The crushing, piercing pain in the lower abdomen and back, accompanied by heavy bloating, is common in the days leading up to and during periods. For relief, many consume painkillers, and not without reason. And not without reason either, because period cramps can make even the simplest daily tasks feel herculean, so a painkiller feels like the quickest way to reduce the pain. Period pain feels like a major disruptor in your day; you end up missing work, cancelling plans, and staying in.

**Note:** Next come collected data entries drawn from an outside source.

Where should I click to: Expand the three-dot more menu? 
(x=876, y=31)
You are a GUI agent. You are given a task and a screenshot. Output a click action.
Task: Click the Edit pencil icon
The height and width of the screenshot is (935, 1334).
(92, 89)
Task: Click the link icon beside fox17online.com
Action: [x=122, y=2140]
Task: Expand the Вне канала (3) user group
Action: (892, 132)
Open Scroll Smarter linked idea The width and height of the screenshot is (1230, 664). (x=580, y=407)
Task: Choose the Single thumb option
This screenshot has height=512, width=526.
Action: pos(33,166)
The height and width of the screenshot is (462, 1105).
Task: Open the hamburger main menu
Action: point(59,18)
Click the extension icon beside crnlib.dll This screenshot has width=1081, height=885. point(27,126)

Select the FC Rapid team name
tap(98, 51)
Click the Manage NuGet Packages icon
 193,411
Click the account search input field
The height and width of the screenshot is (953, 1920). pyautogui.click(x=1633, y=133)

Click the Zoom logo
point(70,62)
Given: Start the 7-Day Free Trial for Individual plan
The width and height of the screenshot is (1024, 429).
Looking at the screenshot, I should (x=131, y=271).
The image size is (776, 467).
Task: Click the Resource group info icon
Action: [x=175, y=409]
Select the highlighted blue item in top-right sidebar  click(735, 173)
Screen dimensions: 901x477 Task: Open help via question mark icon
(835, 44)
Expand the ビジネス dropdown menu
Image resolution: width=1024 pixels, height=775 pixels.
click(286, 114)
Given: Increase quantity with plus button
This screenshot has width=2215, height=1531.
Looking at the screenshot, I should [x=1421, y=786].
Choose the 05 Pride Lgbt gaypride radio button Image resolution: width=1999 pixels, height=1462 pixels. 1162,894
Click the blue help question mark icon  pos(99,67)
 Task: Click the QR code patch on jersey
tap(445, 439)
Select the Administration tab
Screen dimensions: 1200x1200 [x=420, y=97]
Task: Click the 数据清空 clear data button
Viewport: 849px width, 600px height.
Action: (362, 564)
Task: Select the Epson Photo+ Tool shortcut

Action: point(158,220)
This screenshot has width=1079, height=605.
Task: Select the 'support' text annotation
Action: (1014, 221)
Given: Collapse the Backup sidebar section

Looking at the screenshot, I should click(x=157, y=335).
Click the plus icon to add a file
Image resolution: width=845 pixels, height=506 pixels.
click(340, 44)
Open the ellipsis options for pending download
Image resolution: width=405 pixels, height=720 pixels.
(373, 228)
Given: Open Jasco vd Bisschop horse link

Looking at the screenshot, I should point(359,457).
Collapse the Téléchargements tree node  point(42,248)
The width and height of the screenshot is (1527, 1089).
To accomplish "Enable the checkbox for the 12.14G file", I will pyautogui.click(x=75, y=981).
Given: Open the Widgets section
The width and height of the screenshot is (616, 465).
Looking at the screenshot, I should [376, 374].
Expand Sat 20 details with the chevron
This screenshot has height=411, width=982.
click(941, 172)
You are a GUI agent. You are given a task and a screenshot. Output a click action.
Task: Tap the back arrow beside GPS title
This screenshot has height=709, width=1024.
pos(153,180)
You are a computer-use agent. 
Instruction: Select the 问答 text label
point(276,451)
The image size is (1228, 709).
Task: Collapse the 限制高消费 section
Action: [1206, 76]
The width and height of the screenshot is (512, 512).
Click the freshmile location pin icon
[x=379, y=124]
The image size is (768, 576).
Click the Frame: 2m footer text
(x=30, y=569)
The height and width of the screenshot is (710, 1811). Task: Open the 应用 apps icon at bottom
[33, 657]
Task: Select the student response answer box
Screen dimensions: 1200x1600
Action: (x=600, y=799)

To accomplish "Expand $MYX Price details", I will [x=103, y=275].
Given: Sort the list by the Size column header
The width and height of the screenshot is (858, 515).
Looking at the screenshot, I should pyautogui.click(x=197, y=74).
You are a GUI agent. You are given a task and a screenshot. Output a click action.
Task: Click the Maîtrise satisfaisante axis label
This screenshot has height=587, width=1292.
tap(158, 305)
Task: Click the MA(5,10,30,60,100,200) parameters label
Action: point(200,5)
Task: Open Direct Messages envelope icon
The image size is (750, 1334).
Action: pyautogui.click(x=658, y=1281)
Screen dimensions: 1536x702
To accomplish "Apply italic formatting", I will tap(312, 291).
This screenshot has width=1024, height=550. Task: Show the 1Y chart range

So, in hopes of quick relief and bringing some semblance of normalcy back, many may reach out for painkillers.
But painkillers come with several adverse effects, with a big potential of affecting your internal organs, like the kidneys!
The way to resolve this is to shift your focus away from immediately popping a pill towards natural remedies. Otherwise, the habit of taking painkillers all too frequently can have a cumulative impact on your internal organs over time.
With a strategic and organic approach, period pain can be managed without immediately relying on painkillers. HT Lifestyle spoke to Dr (Prof) G P Dureja, director at Delhi Pain Management Centre and Advisor, Wholeleaf, with over 40 years of experience in pain management. He shared that there are several natural ways to manage period pain without resorting to medication.
Dr Dureja explained what painful periods are, why they occur, and the processes inside the body that influence the intensity of the cramps. “Medically known as dysmenorrhea, period pain happens when the uterus contracts to shed its lining. These contractions are driven by prostaglandins, hormone-like chemicals that also influence inflammation and pain. The higher the prostaglandin levels, the more intense the cramps tend to be.”
Further, the pain management specialist recommended these five remedies that are simple, practical, and actually backed by physiology:
1. Heat therapy

- Heat helps relax the uterine muscles and improves blood flow to the area, which can ease the intensity of contractions.
- Applying heat to the lower abdomen works on the same principle as muscle relaxation, less tension, and less pain.
- Use a heating pad or hot water bag for 15–20 minutes at a time, especially during peak cramps. A warm shower can have a similar effect.
2. Light movement instead of complete rest

- The instinct may be to rest, but staying completely still may actually make things worse.
- Gentle movement increases circulation and triggers the release of endorphins, natural chemicals that help reduce pain perception.
- Short walk, yoga or some light, low-effort stretching exercises are beneficial.
3. Abdominal massage with calming oils

- Slow, circular massage on the lower abdomen can help reduce muscle tightness and improve local circulation. When combined with certain essential oils like lavender or clove (properly diluted), it may enhance the relaxation effect.
- Reduces muscle stiffness and plant compounds have mild anti-inflammatory properties.
- Mix a few drops of essential oil with a carrier oil like coconut oil and massage gently for 10 – 15 minutes.
4. Eat and drink healthy

- What one eats during their period can either support their body or make symptoms worse.
- Foods high in salt, sugar or unhealthy fats can contribute to bloating and inflammation, which may amplify discomfort.
- Warm fluids (herbal teas like ginger or chamomile tea, warm water, soups and broths) and anti-inflammatory foods (nuts and seeds, like almonds, flaxseeds) can help the body stay more balanced during this phase.
5. Reduce stress

- Higher stress levels can increase the body’s sensitivity to pain and may even affect hormone balance.
- Simple techniques like deep breathing, journaling, or even proper sleep can lower stress levels and indirectly reduce how intense the cramps feel.